I gaped into the phone for a moment before sputtering to life. “No—no, Mom, I’m fine. I’ll be home in less than a week.”

Her voice shook when she answered, shocking me further. “I’m so sorry, Jacqueline.” She said my name as though she was trying to find some way to touch me through the phone. “I’m so sorry this happened to you.” My God, I thought, she’s crying? My mother wasn’t a crier. “And I’m sorry I wasn’t here for you when you came home. You needed me and I wasn’t here.”

Alone in my room, I sat on my bed, dazed. “It’s okay, Mom. It’s not like you knew.” She’d known about my breakup with Kennedy… but I was ready to let that go, too. “You raised me to be strong, right? I’m good.” I realized as I said it that it was true.

“Can I—can I set up an appointment for you, with my therapist? Or one of her partners, if you’d rather?”

I’d forgotten Mom’s occasional therapy sessions. She’d been diagnosed with an eating disorder when I was really young. I didn’t even know what it was—bulimia, anorexia? We’d never really talked about it.

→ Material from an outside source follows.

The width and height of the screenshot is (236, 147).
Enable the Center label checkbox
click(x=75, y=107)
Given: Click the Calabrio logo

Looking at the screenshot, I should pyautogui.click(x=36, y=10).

“Sure. That would be good.”

She sighed, and I thought I heard relief. I’d given her something to do.

After we finished several cartons of Chinese takeout and a conversation about how we chose our respective majors, Lucas fished his iPod from his front pocket and handed me the earbuds. “I want you to hear this band I just found. You might like them.” We were sitting on the floor with our backs to my bed. Once I was plugged in, he pushed play, watching me as I listened.

His eyes locked with mine as the music swelled in my ears. I couldn’t hear anything outside of it, couldn’t see anything but his eyes on me. He leaned closer and I inhaled the soothing scent of him. Cupping my face in his hand, he moved his mouth to mine, kissing me at a leisurely pace that somehow matched the rhythm of the song. He tasted like the wintergreen Tic Tacs he’d been sucking on.

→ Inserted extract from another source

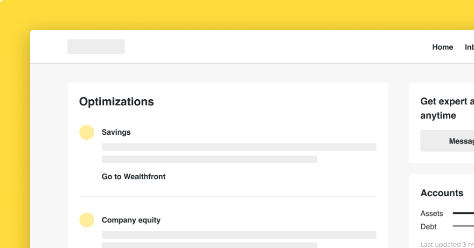Follow the Go to Wealthfront link

point(133,177)
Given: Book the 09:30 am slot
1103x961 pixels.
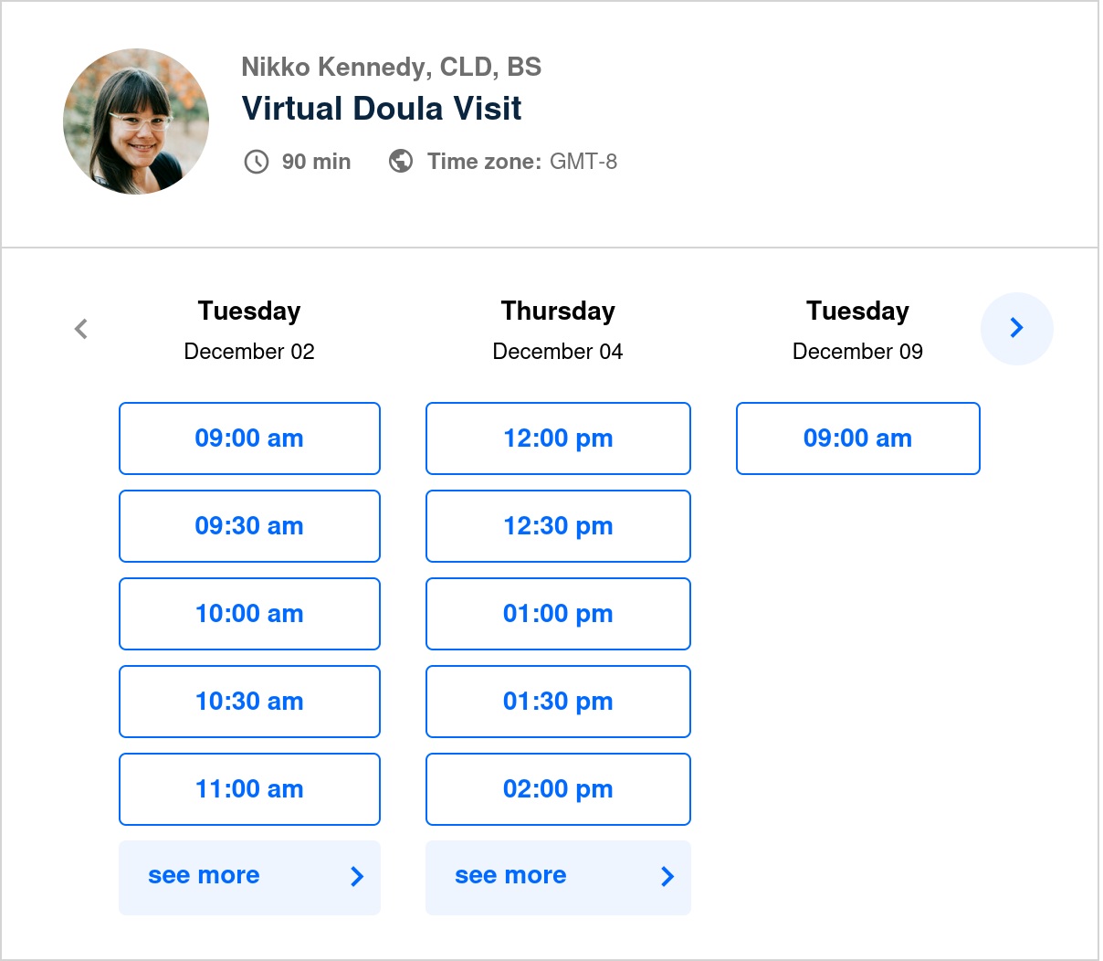Looking at the screenshot, I should point(249,526).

Handing me the iPod, he picked me up, deposited me on the bed and lay next to me, drawing me into his arms and kissing me until the first song bled into the next, and the next. When he pulled back to trace a finger over the edge of my ear, I removed an earbud and handed it to him. We lay side-by-side on my narrow dorm bed—the length of which only just accommodated the length of his body comfortably—listening together, immersed. He opened a new playlist, and I knew that the song he chose was something for me—beyond a band he wanted to share, or something for us to discuss musically.